29-11-2019 12:44 PM
Im new to here because I'm desperately looking for coping strategies for being a supportive partner to someone with BPD. There is so much information out there on what not to do but nothing much on what TO do. Hoping to find someone who has found a successful way of dealing with this
29-11-2019 02:56 PM
The Bordeline in the ACT website (link below) gives a number of links to pages where specific "to do" guidelines and advice is given.

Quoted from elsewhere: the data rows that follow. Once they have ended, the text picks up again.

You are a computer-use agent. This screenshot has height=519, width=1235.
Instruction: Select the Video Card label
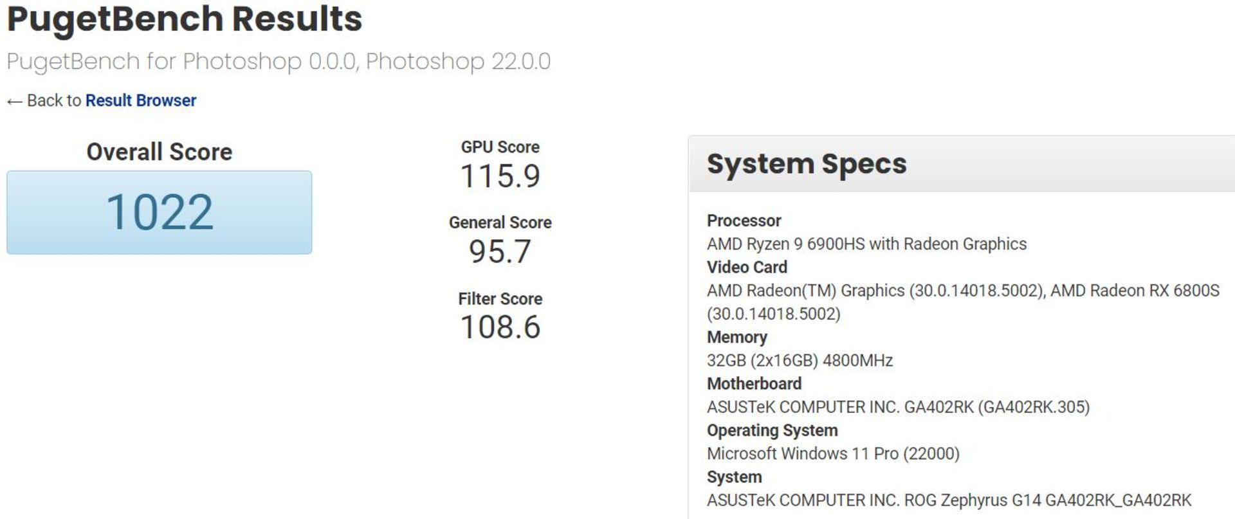click(747, 267)
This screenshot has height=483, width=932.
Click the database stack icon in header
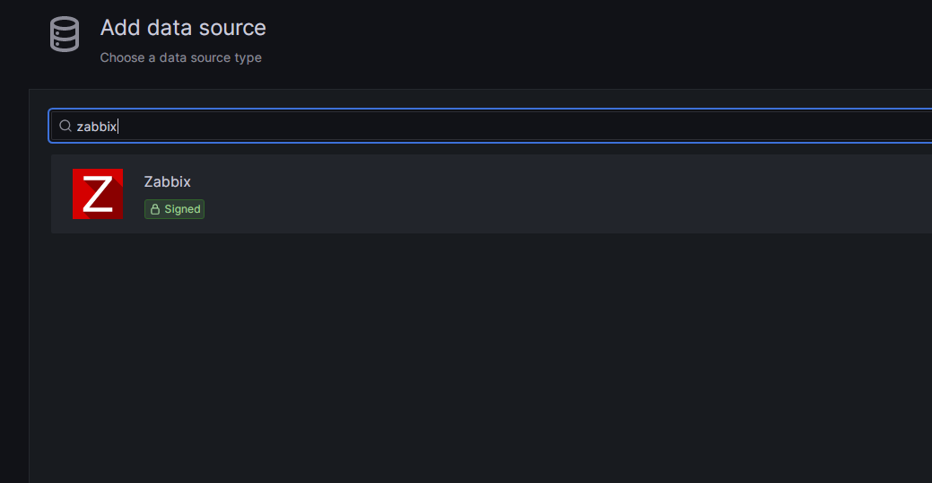click(65, 34)
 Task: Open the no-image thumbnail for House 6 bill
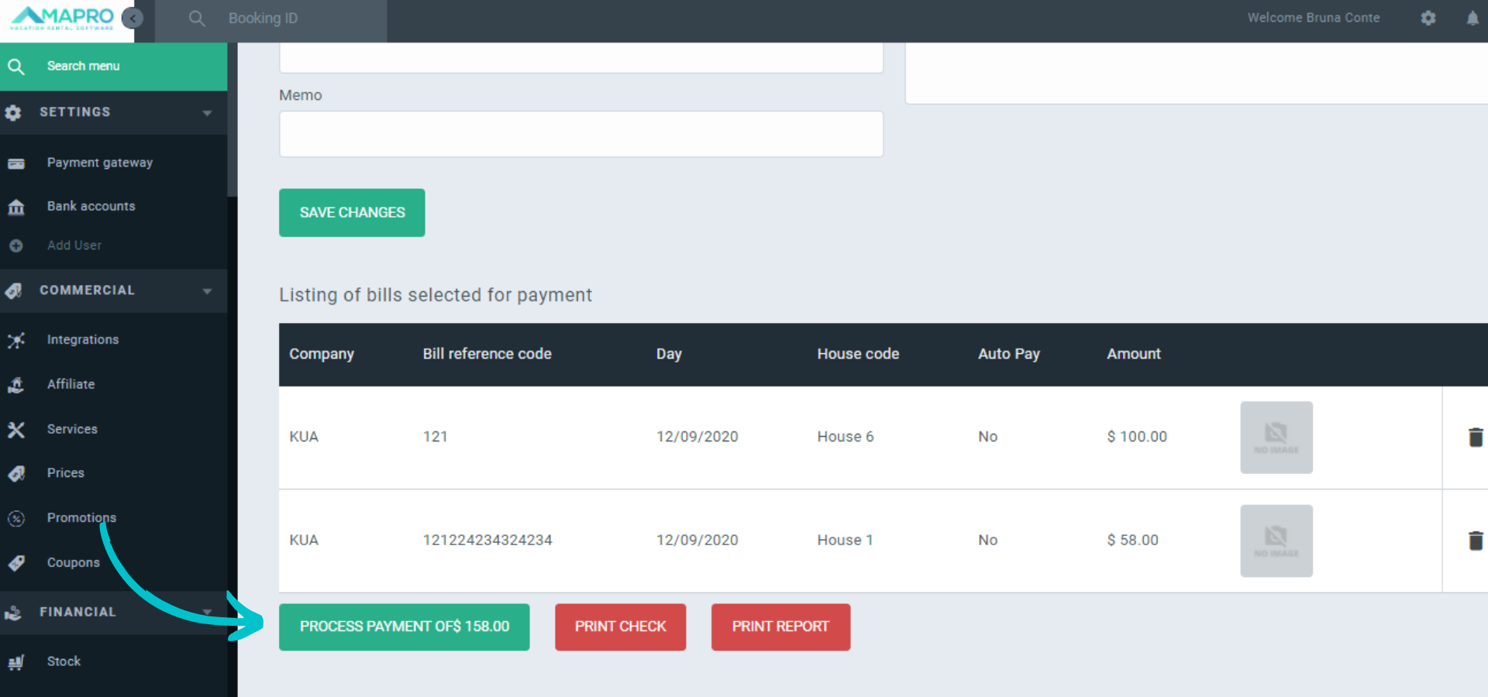[1276, 438]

Is there a specific situation that you are having specific difficulties with? If other forum members have experienced something similar they may be able to let you know how they managed.
29-11-2019 04:17 PM
The hardest part is when the arguments start and trying not to take things personally.
30-11-2019 03:06 PM
Hello. I can relate to what you are saying. My partner of almost 2 years have BPD and when we have arguments, it is difficult to not take things personally. What I suggest is to practice on thinking logically so that you can approach the situation in a logical manner and instead of reacting, respond to the argument by asking the person a logical question. For example, when my partner says hurtful things to me, I would say, "Is that helpful?" And my partner have apologise. Also if you are not tight on budget, I suggest going to a dual counselling where the counsellor is specialise in schema therapy. The schema therapist would recommend the two of you to attend once a week or once a fortnight because the therapist would give you ongoing practical homework for you to do outside of the counselling session to help improve your relationship
30-11-2019 09:34 PM
Thanks for your help. We really can't afford intensive therapy at the moment but I have been to the dr to get a care plan for my own therapy. I was in an emotionally abusive relationship for 9 years before i met my current partner and the damage that did to me is starting to affect my relationship now because I never really dealt with it. I know that being rational and logical sounds easy in theory but its not always easy when you get flashbacks of being abused, even when you know that's not what is happening now
01-02-2020 08:25 PM
Hey guys, thanks for checking in with me. It's been a hectic few months. I've moved out and back in about 4 times. I just quit my job and have started working for myself so I have the flexibility to leave when I need to. C has been unwell for about 8 months now which is a very long time for her to be in a down cycle and I just dont know how to help her get out. The main thing she keeps asking is why I can't take care of her. I try my best but little things upset her like major issues. I know that's part of the illness but how do you explain to someone who is hysterical because dinner is late that it's not because you dont love her and it doesn't mean you cant or wont look after her?
03-02-2020 03:08 PM
I find the books Loving Someone with Borderline Personality Disorder and Stop Walking on Eggshells very helpful in understing your loved one with BPD. There are a couple of scenarios in the book that will explain how BPs behave and how a non BP can respond. You will find yourself nodding and remember the times it happened to you in real life. Its a good book/read. My partner has BPD, and it helped me to understand more about BP and communicate with my partner efficiently.